Des salariés de l’entreprise en question sont par ailleurs en grève, depuis le 8 avril, pour une revalorisation des salaires et une amélioration des conditions de travail.
Mercredi 13 avril, laquelle de ces deux informations a-t-elle suscité la rédaction d’une brève, publiée sur le site internet du Parisien ? Aucune. Sans doute n’y avait-il pas matière. Non, ce que Le Parisien choisit de traiter, c’est le lien entre les deux, lien qu’il a établi tout seul comme un grand journal. Et il est vrai que c’est cocasse :

Ce que ne saura pas le lecteur de cette brève [1], c’est que Belinda Hafir avait « mené » un premier mouvement de grève en décembre 2015, et que son licenciement pour faute grave est intervenu deux mois plus tard, la direction l’accusant d’avoir consulté le dossier personnel d’une cliente, provoquant une mobilisation récurrente de salariés dénonçant un « dossier monté de toutes pièces » pour se débarrasser d’une déléguée syndicale trop remuante.
On ne peut pourtant reprocher au Parisien de ne pas avoir suivi ces événements. Au moins par le biais de brèves, il a signalé le premier mouvement de grève, le second, et surtout s’est beaucoup intéressé au sort de cette « salariée protégée » :
Mais alors, pourquoi ne pas angler simplement sur la décision – attendue – de l’Inspection du travail ? Puisque Le Parisien nous informait, le 5 avril que « Bélinda Hafir, salariée protégée chez Webhelp, dans la ZAC de Mercières à Lacroix-Saint-Ouen, devra encore patienter pour savoir si elle est licenciée et si discrimination syndicale il y a eu », pourquoi ne pas titrer : « Lacroix-Saint-Ouen : l’Inspection du travail confirme la discrimination syndicale » ?

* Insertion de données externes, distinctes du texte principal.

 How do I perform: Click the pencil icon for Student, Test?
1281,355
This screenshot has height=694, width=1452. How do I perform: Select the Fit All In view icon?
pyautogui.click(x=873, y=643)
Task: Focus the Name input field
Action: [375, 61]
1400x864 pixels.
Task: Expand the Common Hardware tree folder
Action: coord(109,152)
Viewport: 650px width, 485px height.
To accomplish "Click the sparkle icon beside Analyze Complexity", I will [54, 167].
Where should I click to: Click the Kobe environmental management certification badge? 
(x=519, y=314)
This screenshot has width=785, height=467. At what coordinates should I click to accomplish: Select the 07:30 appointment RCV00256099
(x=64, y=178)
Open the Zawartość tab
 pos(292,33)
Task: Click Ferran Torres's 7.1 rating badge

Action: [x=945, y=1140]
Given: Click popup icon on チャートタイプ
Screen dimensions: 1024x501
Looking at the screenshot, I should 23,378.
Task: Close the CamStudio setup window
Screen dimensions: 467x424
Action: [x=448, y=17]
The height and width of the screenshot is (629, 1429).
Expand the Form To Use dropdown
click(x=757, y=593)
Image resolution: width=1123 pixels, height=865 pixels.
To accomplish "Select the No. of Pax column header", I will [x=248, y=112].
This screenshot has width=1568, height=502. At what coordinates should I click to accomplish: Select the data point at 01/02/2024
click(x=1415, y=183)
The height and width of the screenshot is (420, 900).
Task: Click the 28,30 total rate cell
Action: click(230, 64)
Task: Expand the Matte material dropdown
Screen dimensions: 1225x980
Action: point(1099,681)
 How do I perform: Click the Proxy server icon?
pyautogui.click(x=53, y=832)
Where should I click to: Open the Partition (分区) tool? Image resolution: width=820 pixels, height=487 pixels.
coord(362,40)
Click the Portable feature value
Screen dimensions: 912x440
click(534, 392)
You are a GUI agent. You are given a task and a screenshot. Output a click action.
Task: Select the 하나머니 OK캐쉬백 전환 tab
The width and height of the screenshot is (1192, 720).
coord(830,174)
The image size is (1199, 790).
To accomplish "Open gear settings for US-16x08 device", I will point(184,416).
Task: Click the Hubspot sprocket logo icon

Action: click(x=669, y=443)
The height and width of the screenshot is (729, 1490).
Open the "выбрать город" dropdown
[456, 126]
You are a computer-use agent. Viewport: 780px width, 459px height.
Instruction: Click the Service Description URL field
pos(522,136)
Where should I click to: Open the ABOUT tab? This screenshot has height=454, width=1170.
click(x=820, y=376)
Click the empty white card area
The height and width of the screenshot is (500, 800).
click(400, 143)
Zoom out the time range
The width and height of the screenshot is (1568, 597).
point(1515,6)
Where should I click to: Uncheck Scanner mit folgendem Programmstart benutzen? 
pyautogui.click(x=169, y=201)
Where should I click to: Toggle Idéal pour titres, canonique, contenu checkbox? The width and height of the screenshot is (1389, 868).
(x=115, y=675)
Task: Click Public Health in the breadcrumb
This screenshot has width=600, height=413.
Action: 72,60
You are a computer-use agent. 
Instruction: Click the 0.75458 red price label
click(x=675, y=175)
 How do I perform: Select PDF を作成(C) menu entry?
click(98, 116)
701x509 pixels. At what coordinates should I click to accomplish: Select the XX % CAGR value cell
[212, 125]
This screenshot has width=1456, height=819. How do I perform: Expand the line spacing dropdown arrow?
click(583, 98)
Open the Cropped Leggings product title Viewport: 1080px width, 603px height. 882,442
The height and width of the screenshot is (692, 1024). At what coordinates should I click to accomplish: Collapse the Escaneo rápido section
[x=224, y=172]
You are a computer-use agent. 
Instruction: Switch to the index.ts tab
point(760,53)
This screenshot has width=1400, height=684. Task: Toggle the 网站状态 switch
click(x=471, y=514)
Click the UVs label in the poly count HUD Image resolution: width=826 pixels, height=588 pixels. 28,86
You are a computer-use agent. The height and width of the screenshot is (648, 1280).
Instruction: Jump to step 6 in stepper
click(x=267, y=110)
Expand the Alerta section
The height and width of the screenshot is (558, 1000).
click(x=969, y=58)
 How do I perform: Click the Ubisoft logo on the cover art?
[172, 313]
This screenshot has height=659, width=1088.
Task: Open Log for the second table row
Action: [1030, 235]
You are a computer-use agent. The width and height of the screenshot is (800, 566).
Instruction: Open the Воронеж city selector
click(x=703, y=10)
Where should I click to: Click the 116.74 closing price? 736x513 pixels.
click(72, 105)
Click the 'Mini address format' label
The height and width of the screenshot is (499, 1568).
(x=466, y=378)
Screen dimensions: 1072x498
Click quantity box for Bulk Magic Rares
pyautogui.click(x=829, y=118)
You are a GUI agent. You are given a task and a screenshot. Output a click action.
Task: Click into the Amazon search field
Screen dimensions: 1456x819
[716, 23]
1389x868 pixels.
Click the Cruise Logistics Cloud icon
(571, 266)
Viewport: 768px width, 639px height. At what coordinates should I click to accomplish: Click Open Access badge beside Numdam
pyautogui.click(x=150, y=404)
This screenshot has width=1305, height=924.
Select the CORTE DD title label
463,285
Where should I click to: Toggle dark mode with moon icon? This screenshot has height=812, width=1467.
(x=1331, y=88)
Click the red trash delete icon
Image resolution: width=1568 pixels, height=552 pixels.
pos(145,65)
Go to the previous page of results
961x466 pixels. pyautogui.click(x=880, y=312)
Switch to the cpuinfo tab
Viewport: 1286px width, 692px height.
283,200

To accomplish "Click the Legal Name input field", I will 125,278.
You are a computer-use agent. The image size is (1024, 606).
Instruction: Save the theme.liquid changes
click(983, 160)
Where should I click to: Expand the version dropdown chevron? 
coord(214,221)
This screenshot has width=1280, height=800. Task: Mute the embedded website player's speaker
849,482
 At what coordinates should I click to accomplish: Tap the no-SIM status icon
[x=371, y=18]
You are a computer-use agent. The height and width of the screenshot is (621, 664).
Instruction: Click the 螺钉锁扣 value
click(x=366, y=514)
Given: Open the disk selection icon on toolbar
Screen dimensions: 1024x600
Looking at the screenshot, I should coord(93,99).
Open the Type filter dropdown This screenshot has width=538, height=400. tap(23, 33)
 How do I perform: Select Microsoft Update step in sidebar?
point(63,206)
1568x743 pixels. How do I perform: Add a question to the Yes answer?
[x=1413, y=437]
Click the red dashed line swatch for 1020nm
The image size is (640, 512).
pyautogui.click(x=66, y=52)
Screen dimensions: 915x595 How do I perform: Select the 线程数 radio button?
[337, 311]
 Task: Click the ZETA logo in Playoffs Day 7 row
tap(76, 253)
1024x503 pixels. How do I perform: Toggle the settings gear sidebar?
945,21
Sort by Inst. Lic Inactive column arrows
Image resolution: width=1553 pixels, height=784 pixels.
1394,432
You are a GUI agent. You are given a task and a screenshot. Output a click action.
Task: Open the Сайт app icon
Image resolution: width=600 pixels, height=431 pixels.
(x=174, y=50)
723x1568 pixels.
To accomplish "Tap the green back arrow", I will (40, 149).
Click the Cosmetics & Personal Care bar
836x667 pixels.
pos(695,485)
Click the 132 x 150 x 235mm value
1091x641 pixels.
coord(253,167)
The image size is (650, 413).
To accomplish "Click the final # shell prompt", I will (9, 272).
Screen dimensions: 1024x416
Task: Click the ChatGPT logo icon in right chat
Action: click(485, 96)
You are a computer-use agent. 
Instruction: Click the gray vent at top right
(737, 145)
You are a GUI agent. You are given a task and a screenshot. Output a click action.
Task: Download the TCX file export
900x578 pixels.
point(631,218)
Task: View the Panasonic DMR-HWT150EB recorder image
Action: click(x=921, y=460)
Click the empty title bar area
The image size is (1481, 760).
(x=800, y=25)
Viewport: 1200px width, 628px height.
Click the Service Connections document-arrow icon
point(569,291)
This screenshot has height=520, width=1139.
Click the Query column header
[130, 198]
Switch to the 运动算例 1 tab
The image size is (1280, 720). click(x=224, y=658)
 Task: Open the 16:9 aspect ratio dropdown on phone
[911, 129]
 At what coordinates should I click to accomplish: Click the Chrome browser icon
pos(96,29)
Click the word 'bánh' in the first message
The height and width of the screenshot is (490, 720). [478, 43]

D’autant que Belinda Hafir n’a pas attendu le jour de sa réintégration pour être « déjà en grève » : elle se trouvait aux côtés de ses collègues le jour de la décision, et les jours précédents [2] – marque de solidarité qui n’a rien d’extraordinaire (mais qui l’honore) venant d’une déléguée syndicale. Aurait-elle dû briser le mouvement une fois réintégrée ? C’est ce que semble suggérer ce titre relevant au mieux d’une maladresse involontaire, et qui n’en illustre pas moins les réflexes anti-syndicaux en vigueur dans les médias dominants.